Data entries
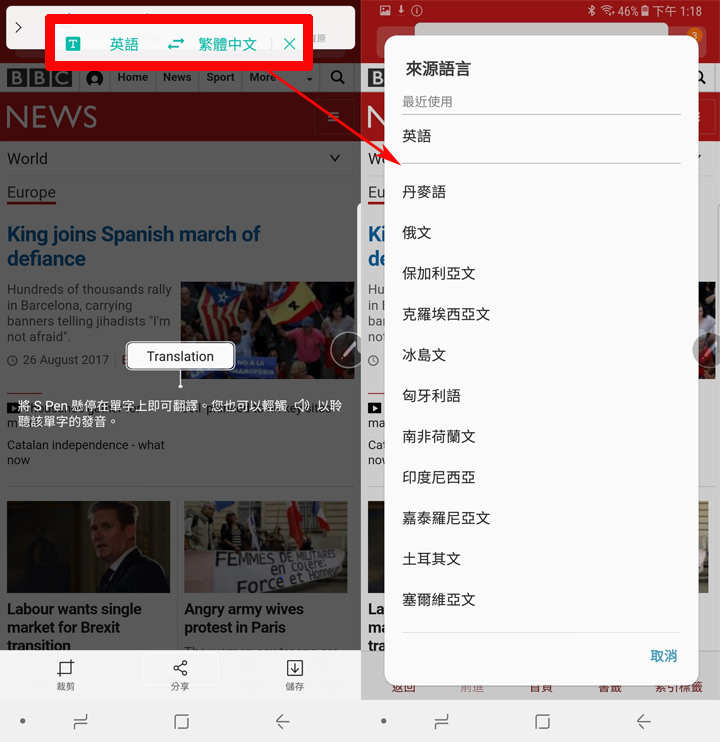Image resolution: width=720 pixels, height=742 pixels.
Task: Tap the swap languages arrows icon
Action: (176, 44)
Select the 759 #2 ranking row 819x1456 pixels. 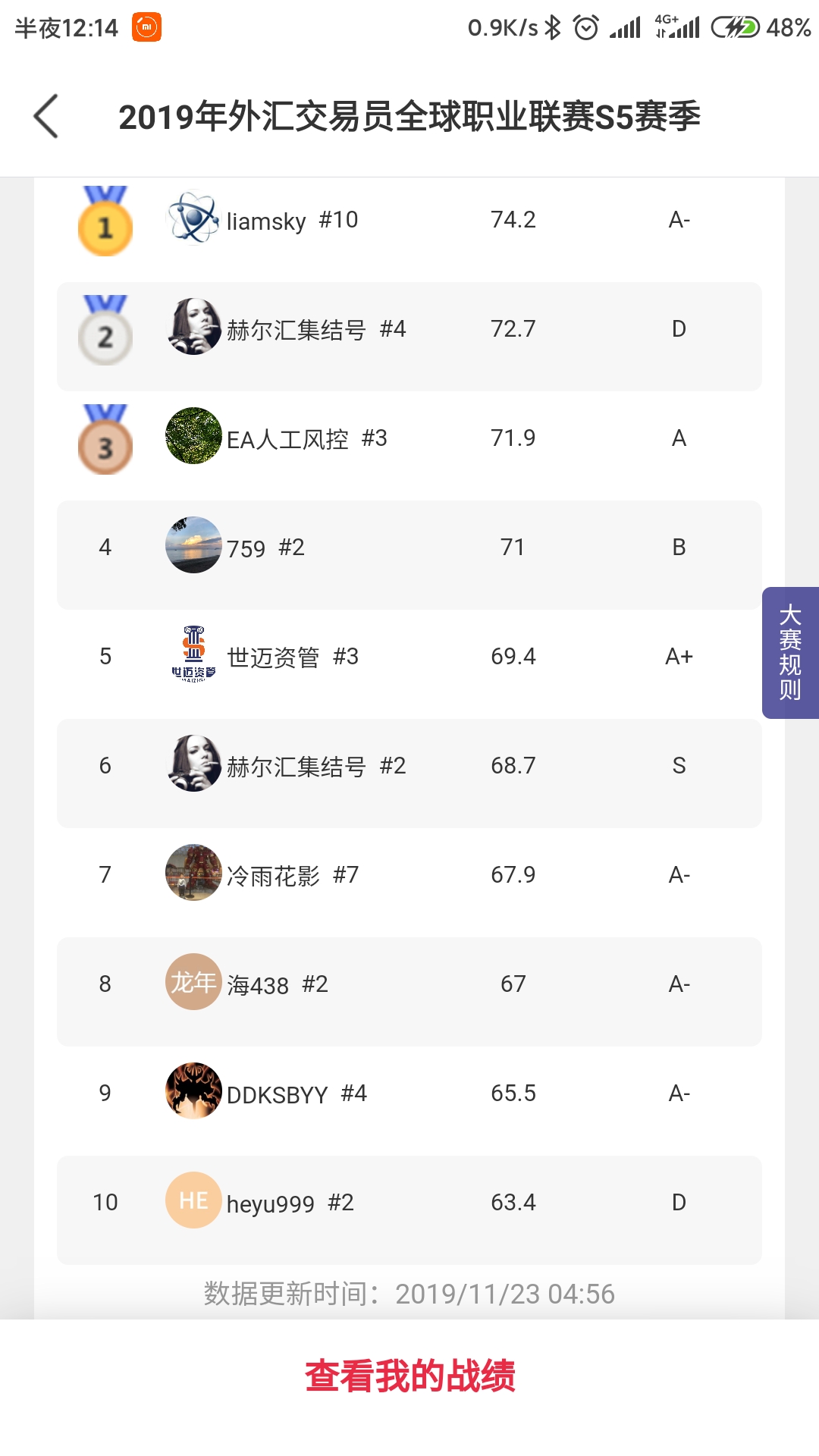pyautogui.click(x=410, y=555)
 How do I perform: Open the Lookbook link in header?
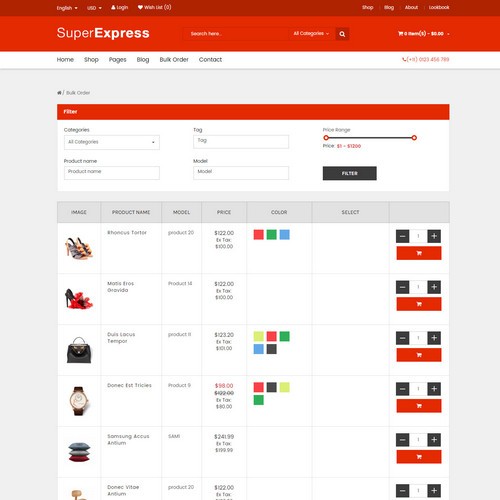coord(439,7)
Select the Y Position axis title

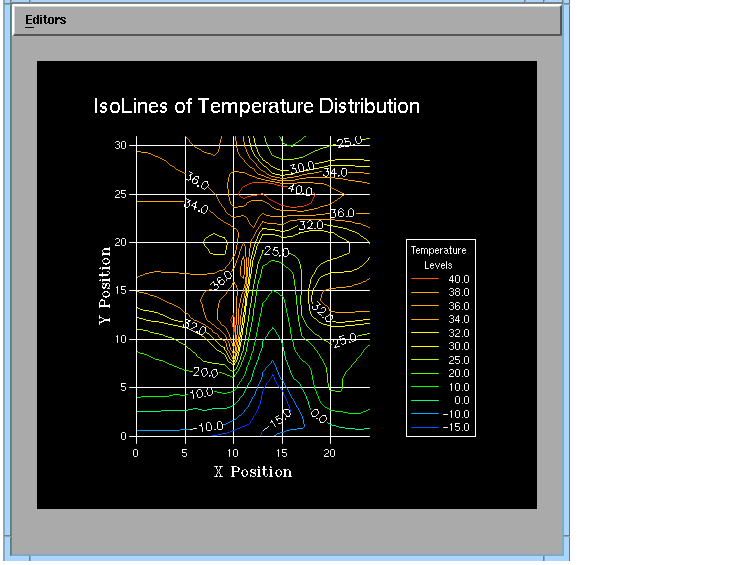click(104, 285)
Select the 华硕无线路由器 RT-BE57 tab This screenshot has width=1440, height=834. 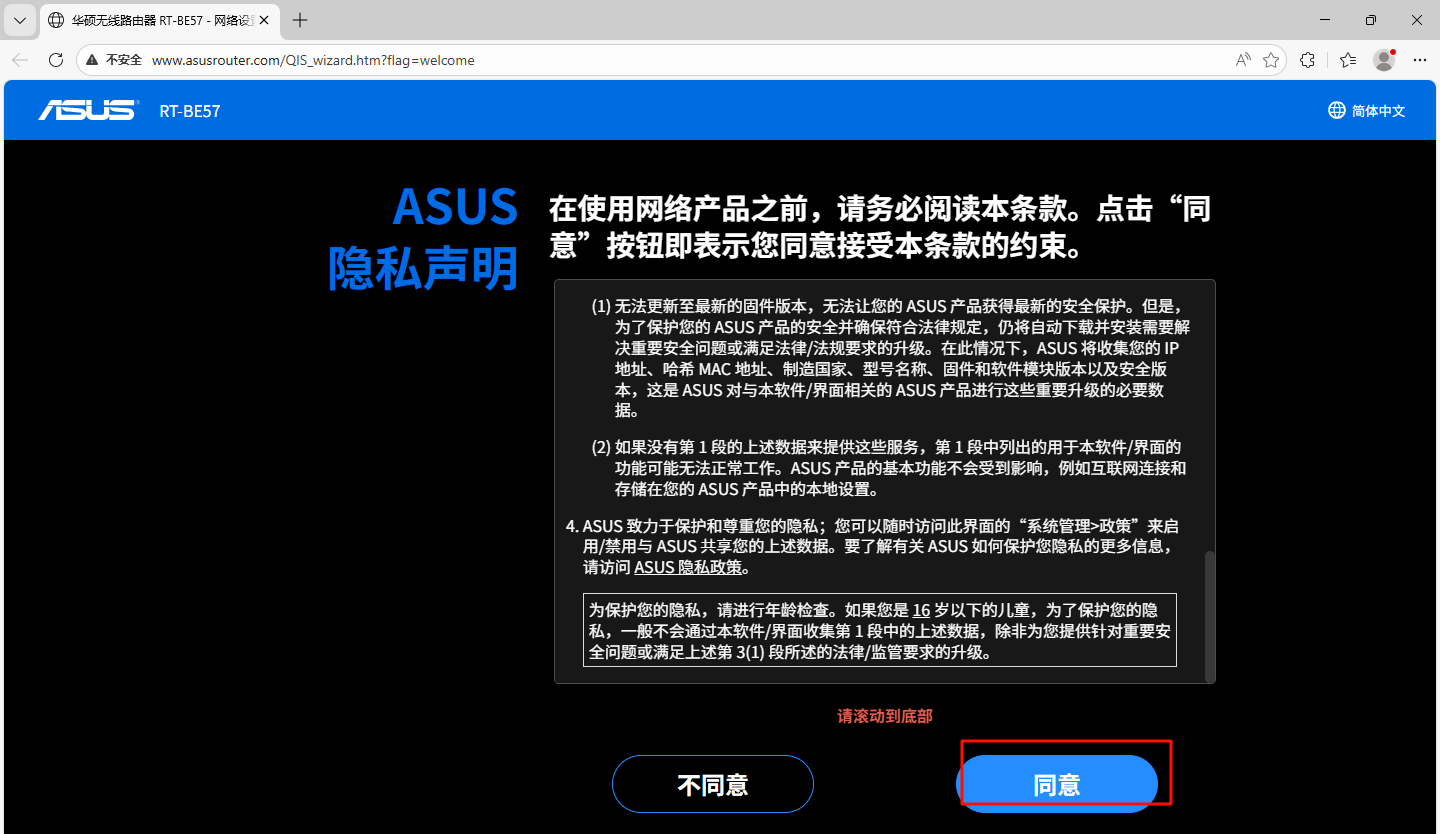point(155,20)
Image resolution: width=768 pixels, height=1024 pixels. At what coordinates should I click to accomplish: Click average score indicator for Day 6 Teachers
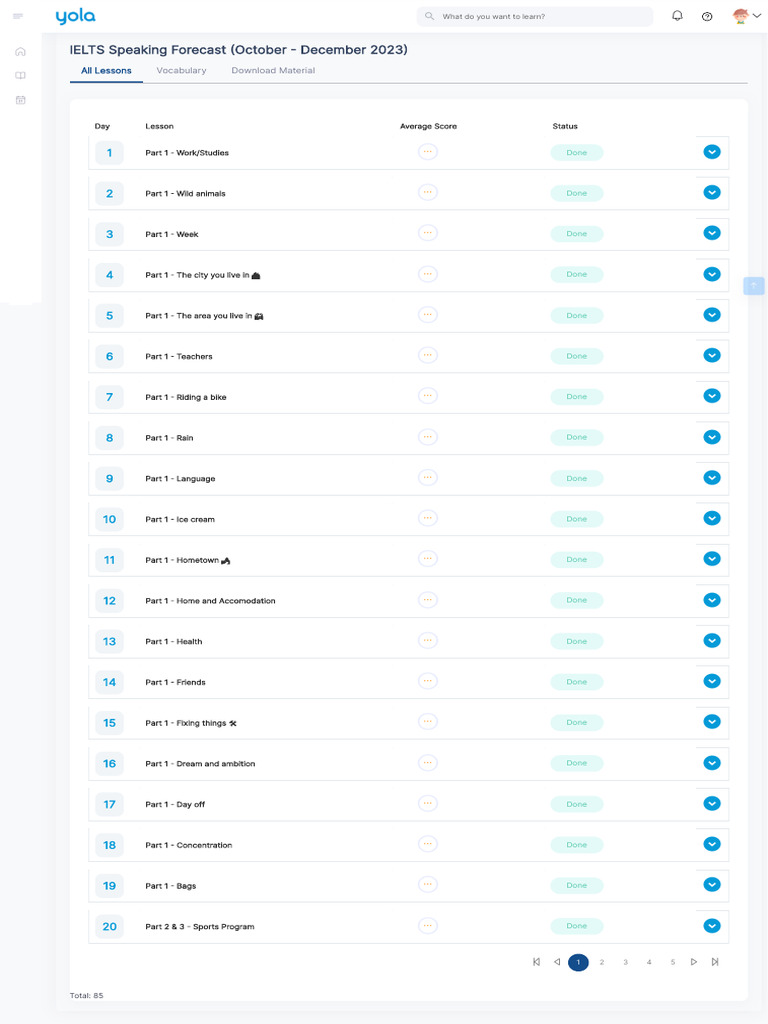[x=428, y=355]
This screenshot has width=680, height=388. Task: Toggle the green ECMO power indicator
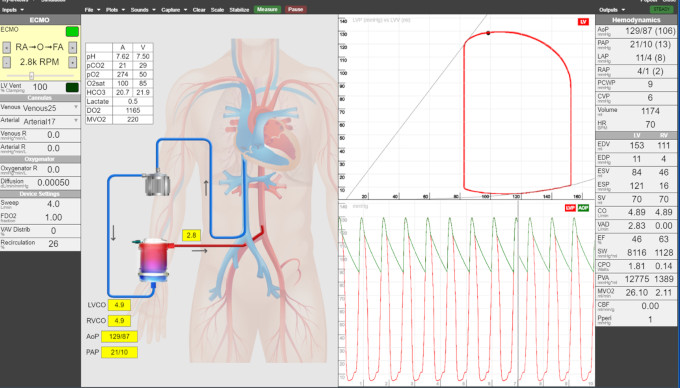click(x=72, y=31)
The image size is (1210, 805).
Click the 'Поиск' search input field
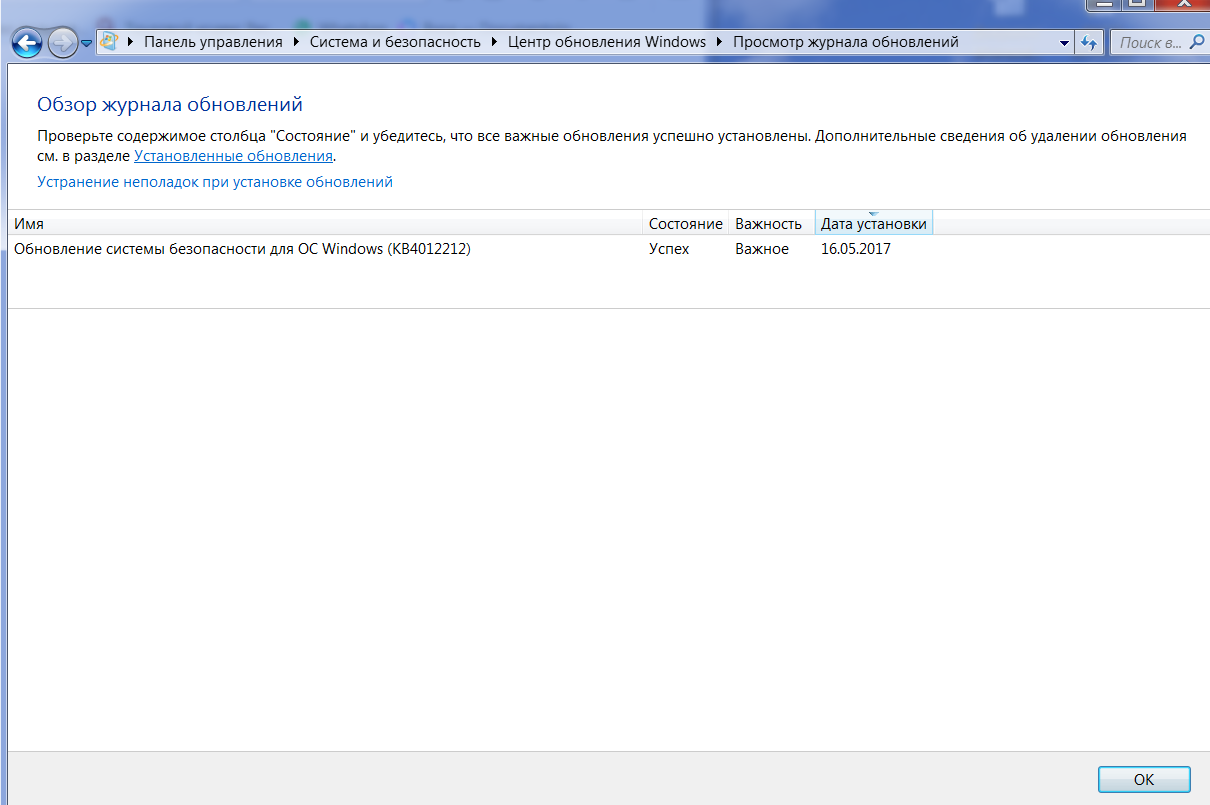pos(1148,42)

What is expected: In the records above, find the line that contains "Image resolution: width=768" and retype it and all lines after it exactly, leaving out any pictures.

Task output:
Image resolution: width=768 pixels, height=1024 pixels. At what coordinates should I click to accomplish: Click average score indicator for Day 6 Teachers
[x=428, y=355]
This screenshot has width=680, height=388. Task: Toggle the green ECMO power indicator
click(x=72, y=31)
The image size is (1210, 805).
Click the 'Поиск' search input field
pos(1148,42)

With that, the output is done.